>> start Text provided
On Saturday, the Iraqi Ministry of Oil confirmed that the government is eager to resolve outstanding issues and resume oil exports through the Turkish port of Ceyhan.

Asem Jihad, the spokesperson of the Oil Ministry, stated to the INA that the Iraqi government is putting significant efforts towards resolving various legal, technical, and financial issues that have arisen from the contracts signed by the Kurdistan region of Iraq with international companies. These contracts differ from those signed by the federal government or the Ministry of Oil.

Jihad stated that the legal format of these contracts needs to be consistent with those concluded by the Oil Ministry.

The Iraqi official explained that compliance with laws is necessary to expedite oil exports through Ceyhan.

The Turkish Ambassador to Iraq, Ali Reza Gunay, announced last week that his country is ready to resume oil exports from Iraqi Kurdistan.

Gunay made the remarks during his meeting with Masrour Barzani, the Prime Minister of the Kurdistan Regional Government (KRG), according to a statement released by the KRG.

On November 12, Iraqi Oil Minister Hayan Abdul-Ghani announced that an agreement would be reached with the KRG, oil companies, and Ankara to resume oil exports from Iraq to Turkey.

During that time, Abdul-Ghani and his team visited Erbil to meet with the Prime Minister of Iraqi Kurdistan. The meeting was held to address the pressing issue of halted oil exports that had been suspended for several months. The Iraqi Ministry of Oil released a statement regarding the meeting.

On March 25, Turkey halted the transportation of Kurdistan’s oil to the port of Ceyhan. This decision was made after an international arbitration ruling that required Ankara to compensate Baghdad for violating the 1973 pipeline agreement. The violation was due to Ankara allowing the export of the region’s oil without Baghdad’s approval between 2014 and 2018.
>> end Text provided
>> start Supplied information
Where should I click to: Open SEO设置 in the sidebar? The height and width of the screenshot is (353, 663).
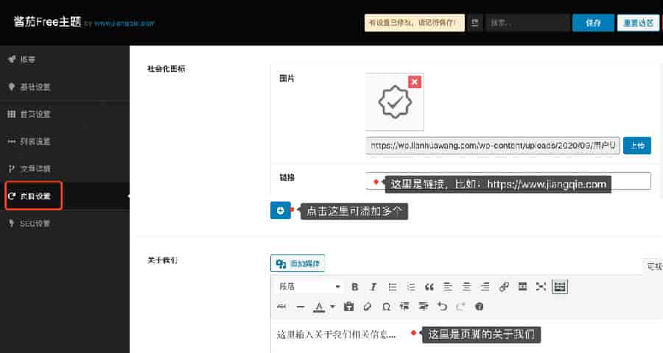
>> end Supplied information
# Instruction A
Quote everything in the article on Iraqi oil exports from "On November 12, Iraqi" down to "2014 and 2018.".
# Instruction B
Answer these questions from the article on Iraqi oil exports:
(i) Who is named as the spokesperson of the Oil Ministry?
(ii) On what date did Turkey halt the transportation of Kurdistan's oil to the port of Ceyhan?
(iii) Which agreement did the international arbitration ruling find Ankara had violated?
The material has no connection to the text.

# Exercise solution A
On November 12, Iraqi Oil Minister Hayan Abdul-Ghani announced that an agreement would be reached with the KRG, oil companies, and Ankara to resume oil exports from Iraq to Turkey.

During that time, Abdul-Ghani and his team visited Erbil to meet with the Prime Minister of Iraqi Kurdistan. The meeting was held to address the pressing issue of halted oil exports that had been suspended for several months. The Iraqi Ministry of Oil released a statement regarding the meeting.

On March 25, Turkey halted the transportation of Kurdistan’s oil to the port of Ceyhan. This decision was made after an international arbitration ruling that required Ankara to compensate Baghdad for violating the 1973 pipeline agreement. The violation was due to Ankara allowing the export of the region’s oil without Baghdad’s approval between 2014 and 2018.

# Exercise solution B
(i) Asem Jihad
(ii) March 25
(iii) The 1973 pipeline agreement